O’Shea Jackson Sr, better known as Ice Cube, had hip-hop on his mind ever since he was a teenager growing up in South Central LA. After seeing the movie Straight Outta Compton,got to wonder if the man was inspired by listening to piles of 70’s funk,soul and jazz records. After being involved in many rap battles,he soon took some demos to the late Eazy E at age 16. And the rest was history. Cube went from being involved with gangsta rap icons NWA in the late 80’s to a vital solo career by the end of the decade. The first of which is now also iconic album entitled Amerikka’s Most Wanted from 1989.
He began an acting career parallel to his solo career in 1991 with a part in the now iconic Boyz N The Hood. Five years later,he co-starred in the comedy Friday. In 1992 he married Kimberly Woodruff and eventually became a father of four. His eldest son O’Shea Jr portrayed his father in NWA’s aforementioned biopic. In between these events,Cube released his fourth album Lethal Injection. In included a duet with George Clinton,produced by Quincy Jones III called “Bop Gun (One Nation)”.
This song is basically Funkadelic’s 1978 hit “One Nation Under A Groove” slowed down to approximately 100 bpm in tempo,and then reconfigured musically. In this case, the songs percussive laced drum track introduces it. Bernie Worrell’s synthesizer squiggles are slowed down and used as random accents. The main body of much of the song is still based around the rhythm guitars and synth bass of the original’s refrain.Clinton and Cube duet primarily on the choruses,which are left somewhat similar to the original in melodic content.
“Bop Gun (One Nation)” was something I heard on a mix tape in the late 90’s made for me by a friend of my dads who learned I loved P-Funk. Hadn’t yet heard the original yet. Listening to it now, its an example of early 90’s gangsta rap turning from James Brown to P-Funk as an inspiration for sampling and general attitude. Cube is basically pointing out that he’d rather drop real guns that kill and take up a metaphoric “bop gun” that gets people to dance and live in this song. And using 90’s West Coast hip-hop’s coarser language inspired by Clinton,this is a superb example of P-Funk hip-hop in the end.
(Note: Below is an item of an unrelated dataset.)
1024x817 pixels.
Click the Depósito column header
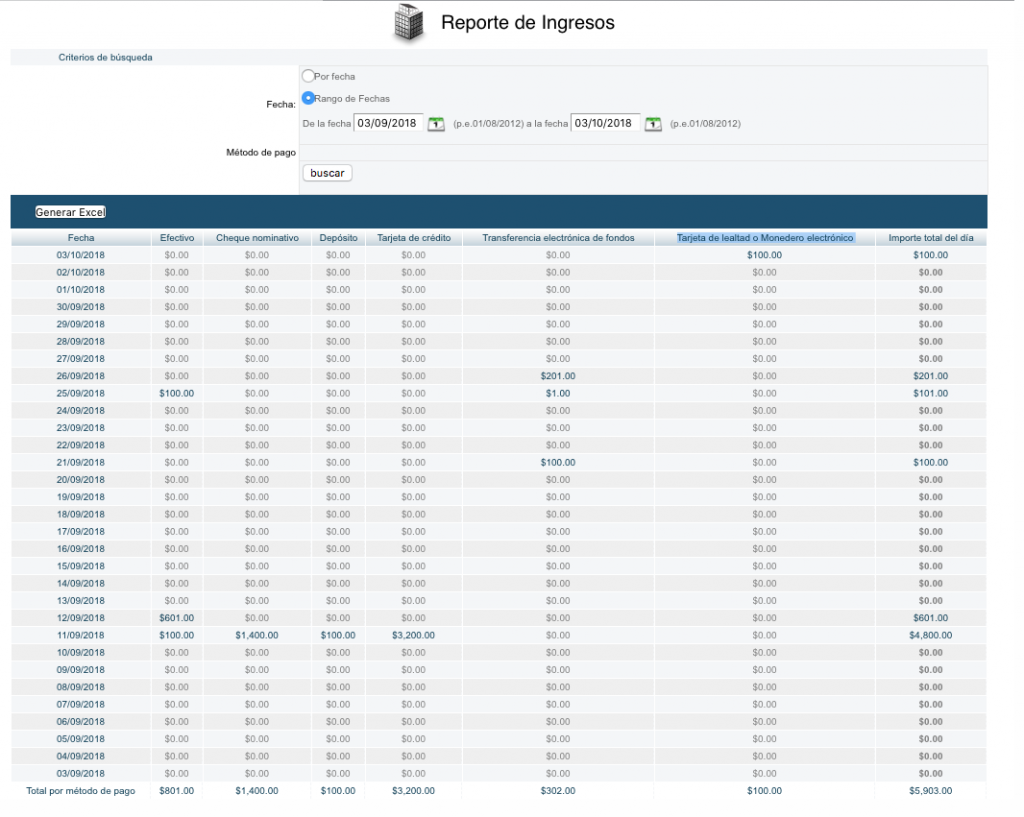pyautogui.click(x=338, y=238)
DNCE, a group just introduced to me by my boyfriend Scott, are a never band who are in a somewhat complex musical position. Its a functional band of musicians consisting of bassist/keyboardist Cole Whittle, guitarist JinJoo Lee and drummer/percussionist Jack Lawless. Its lead singer is Joe Jonas,a member of the Disney based family pop/rock band The Jonas Brothers. Of course,JinJoo Lee was a member of Cee-Lo Green’s touring band in the early 2010’s. Whittle describes DNCE’s sound as being like funk and disco hits played by a good garage band. And of course,they have their influences.
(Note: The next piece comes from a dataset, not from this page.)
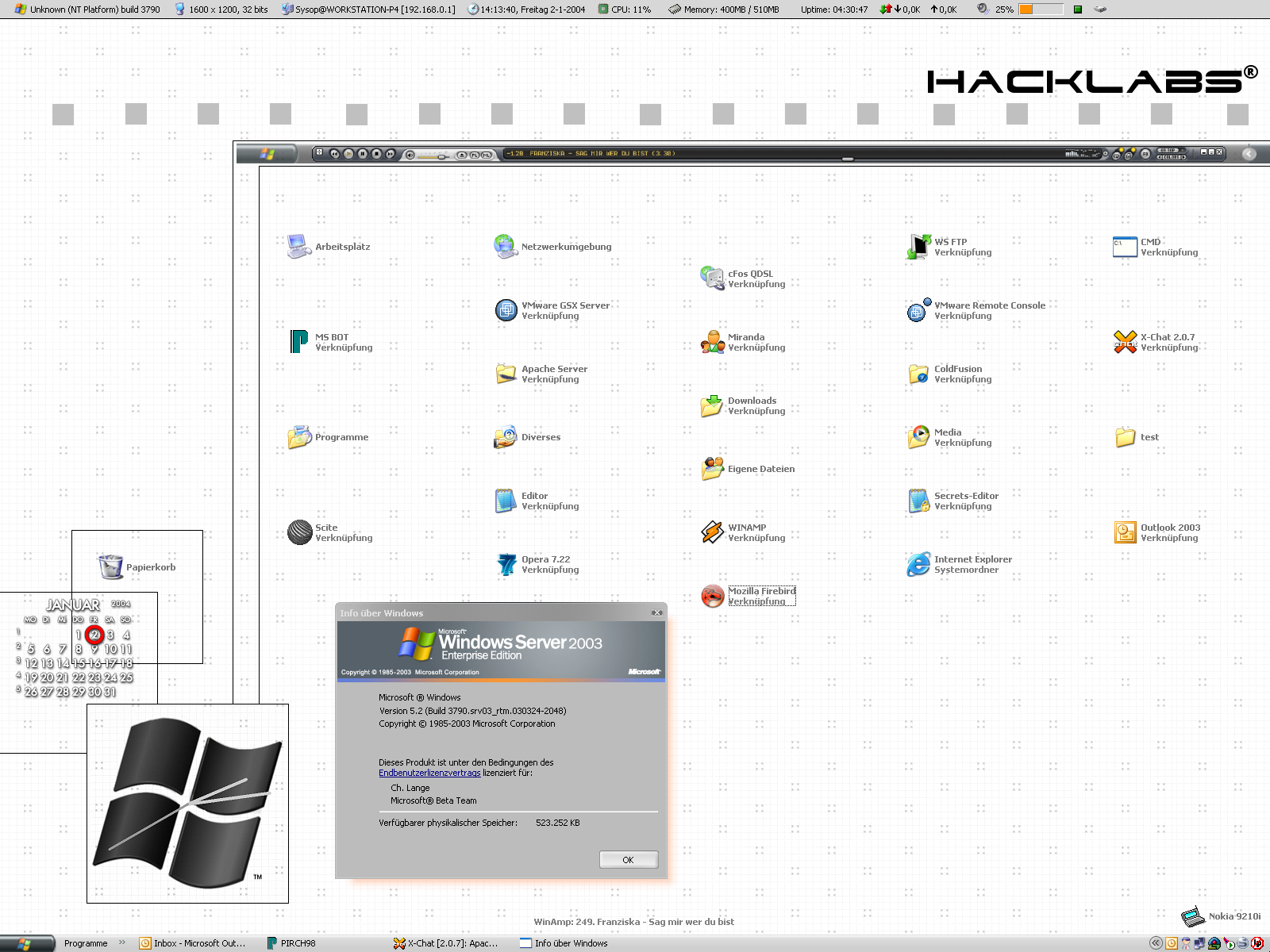Open the Nokia 9210i desktop icon
This screenshot has height=952, width=1270.
pos(1192,916)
70’s and 80’s funk,pop and disco of the likes of EWF,The Bee Gee’s,ELO,Hall & Oates and Prince. They also site 90’s alternative band Weezer as an influence as well. Having heard several songs from their self titled debut from 2016, this is obviously a very diverse band. And vocally,they have their modern pop ethic down pat. Still they have a strong love of a strong groove with a strong melody. There were several songs that stood out on the album for Scott and myself. The one that stood out most for me personally was basically the album and bands self titled theme song.
An acapella chant of the groups name starts out the song-just before a tougher vocal grunt gets the main melody going. Its a thick,slow drum accented by shuffling percussion. The rhythm guitar/slapping bass interaction has a rolling thickness. And the lead synthesizer plays a bright “church style” melody. On the third chorus of the song, horns (or at least horn samples come in) come into accent the melody-with each choral bridge having a a chugging guitar and percussion sound. The bridge breaks it all down to the drums,bass,horns and vocals before the chorus repeats to its abrupt final curtain.
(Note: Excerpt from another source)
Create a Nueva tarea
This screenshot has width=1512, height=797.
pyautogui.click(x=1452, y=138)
“DNCE” is a groove that has a lot going on in it. There’s a little bit of the Bee Gee’s “Jive Talkin'”,and the use of Prince style synthesizers to create gospel oriented melodic chords. The band are a very talented quartet. Counter to what I hear in much pop music of the 2010’s,everything on this song makes distinct musical statements. And every one of them come from the roots of the soul/funk/disco dance persuasion. The surface melodies are very strong and prominent. But the bottom has a thickness too. Should DNCE continue in this direction,they will be a nu funk to watch for more from.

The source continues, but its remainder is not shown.